On the other hand, if there is a need to increase the voice F0 by about 50-100 Hz, then a combination of Wendler glottoplasty and deeper LAVA is preferred . In this surgical approach, approximately 40-50% of the vibrating edge of the vocal folds is de-epithelised using CO2 laser or cold instruments. These parts are to be sutured together with non-absorbable or absorbable sutures depending on surgeon preference. Absorbable thread can cut through, while non-absorbable thread can result in a granuloma above the thread that will disappear spontaneously within six to eight months. The goal of suturing is to bring the anterior parts of the vocal folds together, which thus reduces the vibrating portion of the vocal folds to 50-60% of its previous length. Additionally, laser reduction of the vocal fold mass by lateral incisions will also reduce tension at the suture site. Finally, tissue glue is applied over the sutures to ensure their durability and integrity. A three-minute video of the author’s technique is available on YouTube – https://www.youtube.com/watch?v=k4cskwpjlz4.
"It is clear from current clinical practice and literature that Wendler glottoplasty is becoming the mainstay and best practice for transgender females"
It is worth mentioning that different modifications of Wendler glottoplasty are practised. These include, but are not limited to, suturing the de-epithelised anterior parts of the vocal folds together with sutures going through subglottis to increase tension while drawing anterior commissure caudally. Some also prefer to inject Botox into the vocal folds in conjunction with the operation. Another modification joins both endoscopic and open approaches in passing the thread from outside the larynx into both vocal folds.
Phonosurgery to lowering the voice pitch
A minority of female-to-male transgenders may require lowering of the voice F0. This is typically achieved through androgen administration and is relatively unproblematic. If such hormonal treatment is not possible or does not result in the desired effect, a type 3 thyroplasty aiming to reduce the tension of the vocal folds from inside is a suitable approach. The procedure is performed under local anaesthesia by removing a vertical part of the thyroid lamina approximately five to seven millimetres from midline or by pushing the anterior commissure backwards.

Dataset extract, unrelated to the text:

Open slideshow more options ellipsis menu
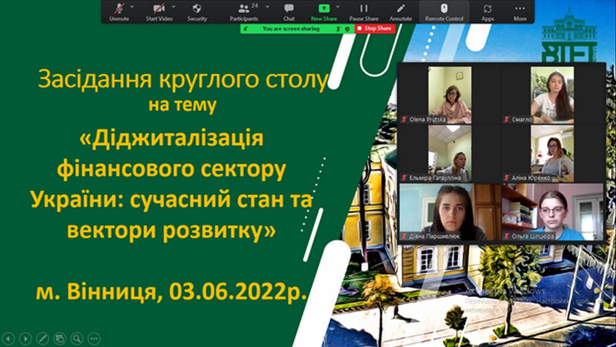This screenshot has width=616, height=347. pos(94,338)
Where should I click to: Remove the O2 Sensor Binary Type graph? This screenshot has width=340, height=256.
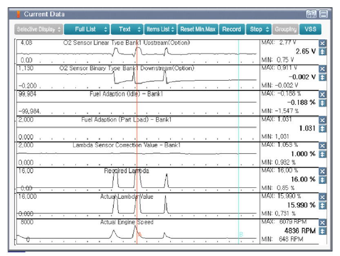click(x=322, y=69)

Voice plays a large role in gender perception, and therefore phonosurgery is an important part of trans healthcare. This is particularly the case for trans women, where there are different techniques which may be modified and combined to raise the FO of the voice. In terms of trans women, Wendler glottoplasty is emerging as the most preferred option.
1. Isshiki N, Taira T, Tanabe M. Surgical alteration of the vocal pitch. Journal Otolaryngol 1983;12(5):335-40.
2. Wendler J. Vocal pitch elevation after transsexualism male to female. Proceedings of the Union of the European Phoniatricians; Salsomaggiore, Italy, 1990.
3. nOrloff LA, Mann AP, Damrose JF, Goldman SN. Laser‐assisted voice adjustment (LAVA) in transsexuals. The Laryngoscope 2006;116(4):655-60.
4. Thomas JP, MacMillan C. Feminization laryngoplasty: assessment of surgical pitch elevation. Eur Arch Otorhinolaryngol 2013;270:2695-700.
5. Geneid A, Rihkanen H, Kinnari TJ. Long-term outcome of endoscopic shortening and stiffening of the vocal folds to raise the pitch. Eur Arch Otorhinolaryngol 2015;272:3751-56.